Dos operaciones distintas que muchas veces se mezclan en la misma conversación. Qué cambia en la práctica.
En el día a día se usan como si fueran lo mismo: "carga con frío". Pero transportar refrigerado y transportar congelado son dos operaciones con exigencias distintas, y confundirlas al momento de pedir un flete puede salir caro.
A grandes rasgos, el transporte refrigerado mantiene el producto a temperatura de refrigeración, por encima del punto de congelación: el producto se conserva frío pero no se congela. El transporte congelado mantiene el producto por debajo del punto de congelación, en el rango que su conservación requiera.
Cada producto tiene su temperatura de conservación según la normativa y según lo que indique su elaborador. Por eso, cuando pidas un flete, el dato importante no es "frío": es a qué temperatura tiene que viajar tu producto.
Típicamente cortes frescos, pescado fresco, lácteos, frutas y verduras, y en general productos de rotación rápida.
La exigencia operativa acá es la constancia y la velocidad. Son productos con vida útil corta: cada hora cuenta. Y no se trata solo de que no suba la temperatura; tampoco puede bajar de más, porque un producto fresco que se congela por error pierde calidad y muchas veces ya no se puede vender como fresco.
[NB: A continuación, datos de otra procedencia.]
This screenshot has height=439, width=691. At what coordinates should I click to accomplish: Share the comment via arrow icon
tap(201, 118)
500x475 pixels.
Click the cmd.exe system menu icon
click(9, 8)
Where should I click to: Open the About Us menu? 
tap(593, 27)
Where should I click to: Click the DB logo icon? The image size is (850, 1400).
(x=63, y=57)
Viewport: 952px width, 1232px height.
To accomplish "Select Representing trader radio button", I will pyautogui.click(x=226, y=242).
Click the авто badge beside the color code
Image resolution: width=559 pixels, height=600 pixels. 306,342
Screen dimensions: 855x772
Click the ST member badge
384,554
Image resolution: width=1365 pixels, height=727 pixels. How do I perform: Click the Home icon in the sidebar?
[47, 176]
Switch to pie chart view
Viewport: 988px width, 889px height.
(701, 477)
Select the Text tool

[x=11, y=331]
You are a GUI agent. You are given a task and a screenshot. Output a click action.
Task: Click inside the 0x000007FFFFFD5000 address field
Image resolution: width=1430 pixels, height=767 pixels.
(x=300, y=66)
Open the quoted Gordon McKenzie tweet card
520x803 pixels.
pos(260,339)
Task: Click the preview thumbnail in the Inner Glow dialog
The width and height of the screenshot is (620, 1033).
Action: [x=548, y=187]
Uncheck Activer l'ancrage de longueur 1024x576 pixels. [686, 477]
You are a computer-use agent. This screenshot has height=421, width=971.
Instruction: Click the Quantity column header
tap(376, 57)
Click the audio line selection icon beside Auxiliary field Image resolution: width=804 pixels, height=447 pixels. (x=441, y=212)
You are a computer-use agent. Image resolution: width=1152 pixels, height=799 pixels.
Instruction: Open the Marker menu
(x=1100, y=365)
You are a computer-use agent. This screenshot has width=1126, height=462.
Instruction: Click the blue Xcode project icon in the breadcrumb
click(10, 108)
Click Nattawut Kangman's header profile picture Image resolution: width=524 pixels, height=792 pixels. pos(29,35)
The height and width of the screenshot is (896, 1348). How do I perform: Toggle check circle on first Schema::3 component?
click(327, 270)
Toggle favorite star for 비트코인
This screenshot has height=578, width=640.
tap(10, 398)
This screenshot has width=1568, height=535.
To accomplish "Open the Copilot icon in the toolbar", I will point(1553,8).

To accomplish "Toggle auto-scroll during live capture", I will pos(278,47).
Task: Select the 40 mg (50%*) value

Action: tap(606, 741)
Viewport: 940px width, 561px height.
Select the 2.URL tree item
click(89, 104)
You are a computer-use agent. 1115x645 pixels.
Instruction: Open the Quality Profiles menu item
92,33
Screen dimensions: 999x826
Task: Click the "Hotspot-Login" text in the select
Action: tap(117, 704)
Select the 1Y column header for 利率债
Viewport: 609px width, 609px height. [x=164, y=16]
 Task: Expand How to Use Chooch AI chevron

Además suelen tener ventanas de entrega ajustadas: si el centro de distribución recibe hasta las 11, llegar a las 11:30 puede significar volver al día siguiente.
Congelados en general, helados, pescado, carne para exportación.
Acá la exigencia es distinta: el producto sale de cámara ya a temperatura y tiene que llegar sin ningún tramo tibio. La ventaja es que la vida útil es más larga y hay menos presión de tiempo. La desventaja es que el margen de error es prácticamente cero.
Y hay algo que conviene tener claro: un producto que se descongeló y se volvió a congelar no vuelve al estado anterior. Puede llegar a destino con la temperatura correcta y aun así estar arruinado. Por eso en congelado importa tanto el registro de todo el trayecto y no solo la medición al llegar.
La mayoría de las roturas de cadena de frío no pasan en la ruta. Pasan en los minutos de la carga y la descarga, con las puertas abiertas y la mercadería en el andén.
Por eso el personal capacitado en carga y descarga no es un detalle: es el momento más crítico de toda la operación. Un equipo de frío impecable no compensa media hora de pallets al sol.
Es habitual: una parte del pedido refrigerada y otra congelada. Se puede resolver, pero hay que planificarlo, porque no es lo mismo llevar todo a una temperatura que manejar dos regímenes en el mismo viaje.
Lo importante es decirlo antes de cargar, no cuando el camión ya está en la puerta. Con el detalle a la vista se define el equipo y el orden de las entregas, y se evita el problema.